Prioritizing variants of uncertain significance for reclassification using a rule-based algorithm in inherited retinal dystrophies

• Published in: Npj genomic medicine Vol. 6; no. 1; pp. 18 - 9
• Main Authors: Iancu, Ionut-Florin, Avila-Fernandez, Almudena, Arteche, Ana, Trujillo-Tiebas, Maria Jose, Riveiro-Alvarez, Rosa, Almoguera, Berta, Martin-Merida, Inmaculada, Del Pozo-Valero, Marta, Perea-Romero, Irene, Corton, Marta, Minguez, Pablo, Ayuso, Carmen
• Format: Journal Article
• Language: English
• Published: London Nature Publishing Group UK 23.02.2021; Nature Publishing Group; Nature Portfolio
• Subjects: 631/208/2489/144; 692/699/3161/3175; Algorithms; Bioinformatics; Biomedical and Life Sciences; Biomedicine; Disease; Gene frequency; Gene Function; Gene Therapy; Genes; Genetics; Genomics; Human Genetics; Internal Medicine; Laboratories; Pathogenicity; Rare diseases; Reclassification; Retina
• ISSN: 2056-7944; 2056-7944
• DOI: 10.1038/s41525-021-00182-z

Inherited retinal dystrophies (IRD) are a highly heterogeneous group of rare diseases with a molecular diagnostic rate of >50%. Reclassification of variants of uncertain significance (VUS) poses a challenge for IRD diagnosis.

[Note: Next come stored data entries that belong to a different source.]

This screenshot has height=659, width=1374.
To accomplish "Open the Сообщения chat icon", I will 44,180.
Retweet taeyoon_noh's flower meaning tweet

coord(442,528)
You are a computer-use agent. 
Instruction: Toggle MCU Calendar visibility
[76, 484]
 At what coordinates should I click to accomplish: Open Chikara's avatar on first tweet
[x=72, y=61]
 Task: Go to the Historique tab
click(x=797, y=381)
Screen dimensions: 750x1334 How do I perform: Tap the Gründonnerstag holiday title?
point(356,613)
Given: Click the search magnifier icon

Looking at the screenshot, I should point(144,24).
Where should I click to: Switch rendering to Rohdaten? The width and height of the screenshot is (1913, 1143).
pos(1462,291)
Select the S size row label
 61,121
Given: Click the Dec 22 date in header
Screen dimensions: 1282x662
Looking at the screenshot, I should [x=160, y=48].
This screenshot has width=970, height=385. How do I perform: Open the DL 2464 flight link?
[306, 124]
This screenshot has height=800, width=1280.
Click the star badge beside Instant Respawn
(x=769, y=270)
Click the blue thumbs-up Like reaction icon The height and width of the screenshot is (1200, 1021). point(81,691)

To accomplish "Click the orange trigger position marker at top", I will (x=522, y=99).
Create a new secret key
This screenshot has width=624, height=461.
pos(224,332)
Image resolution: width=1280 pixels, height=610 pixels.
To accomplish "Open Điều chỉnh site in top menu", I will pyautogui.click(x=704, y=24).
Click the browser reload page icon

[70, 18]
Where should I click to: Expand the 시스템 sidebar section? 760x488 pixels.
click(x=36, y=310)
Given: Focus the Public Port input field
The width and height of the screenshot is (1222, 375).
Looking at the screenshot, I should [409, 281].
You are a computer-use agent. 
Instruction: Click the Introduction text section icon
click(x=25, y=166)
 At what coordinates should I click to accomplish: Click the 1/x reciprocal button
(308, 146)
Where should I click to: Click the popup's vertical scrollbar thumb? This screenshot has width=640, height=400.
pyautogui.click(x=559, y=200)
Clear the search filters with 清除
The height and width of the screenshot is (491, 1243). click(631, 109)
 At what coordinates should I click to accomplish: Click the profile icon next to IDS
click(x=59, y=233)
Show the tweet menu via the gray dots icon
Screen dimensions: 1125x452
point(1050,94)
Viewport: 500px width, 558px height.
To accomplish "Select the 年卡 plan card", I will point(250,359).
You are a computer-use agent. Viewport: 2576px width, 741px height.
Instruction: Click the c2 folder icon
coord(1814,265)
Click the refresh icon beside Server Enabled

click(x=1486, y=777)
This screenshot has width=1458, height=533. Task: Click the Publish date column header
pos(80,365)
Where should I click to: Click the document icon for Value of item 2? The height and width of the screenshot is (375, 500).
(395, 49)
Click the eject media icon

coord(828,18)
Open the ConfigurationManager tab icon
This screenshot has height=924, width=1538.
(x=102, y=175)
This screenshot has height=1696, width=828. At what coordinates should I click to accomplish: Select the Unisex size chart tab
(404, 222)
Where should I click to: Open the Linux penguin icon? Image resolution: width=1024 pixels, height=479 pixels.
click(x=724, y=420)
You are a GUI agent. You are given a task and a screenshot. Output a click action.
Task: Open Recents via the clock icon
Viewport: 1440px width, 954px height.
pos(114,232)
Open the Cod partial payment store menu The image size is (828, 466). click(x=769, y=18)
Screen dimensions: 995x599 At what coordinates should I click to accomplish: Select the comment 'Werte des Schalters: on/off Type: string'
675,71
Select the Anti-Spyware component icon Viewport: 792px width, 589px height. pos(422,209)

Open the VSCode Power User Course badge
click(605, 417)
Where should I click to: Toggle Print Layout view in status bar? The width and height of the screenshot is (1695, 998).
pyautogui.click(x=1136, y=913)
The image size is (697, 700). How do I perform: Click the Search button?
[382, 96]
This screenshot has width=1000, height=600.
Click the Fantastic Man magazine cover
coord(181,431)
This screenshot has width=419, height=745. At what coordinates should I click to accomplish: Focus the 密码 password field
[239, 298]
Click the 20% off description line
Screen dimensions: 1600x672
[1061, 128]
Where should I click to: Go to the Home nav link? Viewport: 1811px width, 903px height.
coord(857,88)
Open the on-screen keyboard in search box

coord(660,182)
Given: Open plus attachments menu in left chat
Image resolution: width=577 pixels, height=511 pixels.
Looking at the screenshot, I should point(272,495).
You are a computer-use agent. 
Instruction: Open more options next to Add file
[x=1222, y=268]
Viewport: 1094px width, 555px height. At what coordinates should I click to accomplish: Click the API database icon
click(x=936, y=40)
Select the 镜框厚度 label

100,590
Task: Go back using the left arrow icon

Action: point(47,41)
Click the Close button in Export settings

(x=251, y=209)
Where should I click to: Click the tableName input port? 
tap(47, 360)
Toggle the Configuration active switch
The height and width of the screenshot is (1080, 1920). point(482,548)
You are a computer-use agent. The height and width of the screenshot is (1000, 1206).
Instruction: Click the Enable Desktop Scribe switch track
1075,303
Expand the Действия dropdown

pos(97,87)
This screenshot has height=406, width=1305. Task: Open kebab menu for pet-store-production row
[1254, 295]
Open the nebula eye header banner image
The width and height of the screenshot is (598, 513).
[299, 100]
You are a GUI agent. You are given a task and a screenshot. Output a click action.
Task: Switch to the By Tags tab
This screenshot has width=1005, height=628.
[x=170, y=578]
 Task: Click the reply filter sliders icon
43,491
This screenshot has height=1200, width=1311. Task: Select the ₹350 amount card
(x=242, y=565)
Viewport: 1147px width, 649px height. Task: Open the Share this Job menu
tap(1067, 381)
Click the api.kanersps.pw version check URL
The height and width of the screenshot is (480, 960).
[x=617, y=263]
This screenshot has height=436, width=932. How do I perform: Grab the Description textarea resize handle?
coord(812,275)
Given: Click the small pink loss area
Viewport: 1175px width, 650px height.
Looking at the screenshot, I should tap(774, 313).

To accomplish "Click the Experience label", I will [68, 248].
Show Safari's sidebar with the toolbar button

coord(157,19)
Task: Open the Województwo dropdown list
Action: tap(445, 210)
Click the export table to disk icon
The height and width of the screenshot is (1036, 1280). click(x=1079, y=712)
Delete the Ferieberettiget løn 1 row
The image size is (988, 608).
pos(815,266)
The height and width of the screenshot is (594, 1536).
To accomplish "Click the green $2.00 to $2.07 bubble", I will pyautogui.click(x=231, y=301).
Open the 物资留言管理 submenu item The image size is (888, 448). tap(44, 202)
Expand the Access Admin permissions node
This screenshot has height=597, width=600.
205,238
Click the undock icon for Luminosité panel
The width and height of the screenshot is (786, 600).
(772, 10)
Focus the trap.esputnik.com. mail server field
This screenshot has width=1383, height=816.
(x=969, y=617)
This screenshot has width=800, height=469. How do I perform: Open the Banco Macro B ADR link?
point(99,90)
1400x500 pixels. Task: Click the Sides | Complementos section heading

We collected 668 IRD cases analyzed by our geneticists using two different clinical exome-sequencing tests. We identified 114 unsolved cases pending reclassification of 125 VUS and studied their genomic, functional, and laboratory-specific features, comparing them to pathogenic and likely pathogenic variants from the same cohort ( N  = 390). While the clinical exome used did not show differences in diagnostic rate, the more IRD-experienced geneticist reported more VUS ( p  = 4.07e-04). Significantly fewer VUS were reported in recessive cases ( p  = 2.14e-04) compared to other inheritance patterns, and of all the genes analyzed, ABCA4 and IMPG2 had the lowest and highest VUS frequencies, respectively ( p  = 3.89e-04, p  = 6.93e-03). Moreover, few frameshift and stop-gain variants were found to be informed VUS ( p  = 6.73e-08 and p  = 2.93e-06). Last, we applied five pathogenicity predictors and found there is a significant proof of deleteriousness when all score for pathogenicity in missense variants. Altogether, these results provided input for a set of rules that correctly reclassified ~70% of VUS as pathogenic in validation datasets. Disease- and setting-specific features influence VUS reporting. Comparison with pathogenic and likely pathogenic variants can prioritize VUS more likely to be reclassified as causal.